C.L.: Israel apologists have frequently compared my cartoons with those published in the Nazi paper Der Stürmer. Let’s have a close look at the Der Stürmer’s cartoonist’s role and mine. Philipp Rupprecht, pen name Fips, dedicated almost 20 years of his life to making only Jew-hating ‘toons for a paper for which the motto was “Jews are our disgrace.” My cartoons have no focus on the Jews or on Judaism. My focus is Israel as a political entity, as a government, their armed forces being a satellite of U.S. interests in the Middle East, and especially Israeli policies toward the Palestinians. It happens to be Israeli Jews that are the oppressors of Palestinians. If they were Christians, Muslims or Buddhists, I would criticize them the same way. I made cartoons about George Bush, Condoleezza Rice, Tony Blair, Ernesto Zedillo (Mexico’s former president), Pinochet, and none of them was Jewish.
I produce political cartoons on different issues, both local (Brazilian) and international, for trade union papers in Brazil and many alternative, progressive, leftist-oriented publications around the world. My detractors say that the use of the Magen David in my Israel-related cartoons is irrefutable proof of antisemitism; however, it’s not my fault if Israel chose sacred religious motifs as national symbols, such as the Knesset Menorah or the Star of David in killing-machines like F-16 jets. I can’t be blamed for making an Israeli bomb-dropping warbird adorned with a religious symbol, because that’s the way Israeli air force planes are. To say my cartoons are a remake of the past antisemitic imagery is just another well-known strategy for discrediting criticisms regarding Israel.
E.P.: Is the history of antisemitic caricature completely irrelevant when it comes to criticizing Israel?
C.L.: No doubt about real antisemitism. Of course you’ll have people hijacking the Palestinian struggle as a chance for bashing the Jews, like European neo-Nazis who demonstrate against the occupation of Palestinian territories or the Iraq War. It’s important for the left to keep them apart from the legitimate struggle for the rights of the Palestinians; however, saying that anti-Zionism is antisemitism is a well-known tactic of intellectual dishonesty.
E.P.: You participated in the Iran Holocaust Cartoon Contest, which also included many genuinely antisemitic cartoons. Do you feel that being associated with these images and such a deliberate provocation in any way compromises your work?
C.L.: The artwork with which I won second place was a depiction of an elderly Palestinian man wearing a Nazi concentration camp uniform, and some people said that I was “denying the Holocaust”! That was completely stupid, since I’m affirming the Holocaust with that illustration. Believe me, no matter what I draw and where I publish, there will be always someone who will point a finger and say it’s antisemitic.

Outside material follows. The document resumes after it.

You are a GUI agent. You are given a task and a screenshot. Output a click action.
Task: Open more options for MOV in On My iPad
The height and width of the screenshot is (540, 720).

I saw this contest as both a good chance for denouncing the suffering of the Palestinian people before the eyes of world public opinion and for raising questions about the West’s double standards. I mean, you insult the Muslims with a cartoon depicting the Prophet Muhammad as a bomber and then claim the right to “freedom of speech,” but if you make drawings about the Holocaust, then it’s “hatred against the Jews.”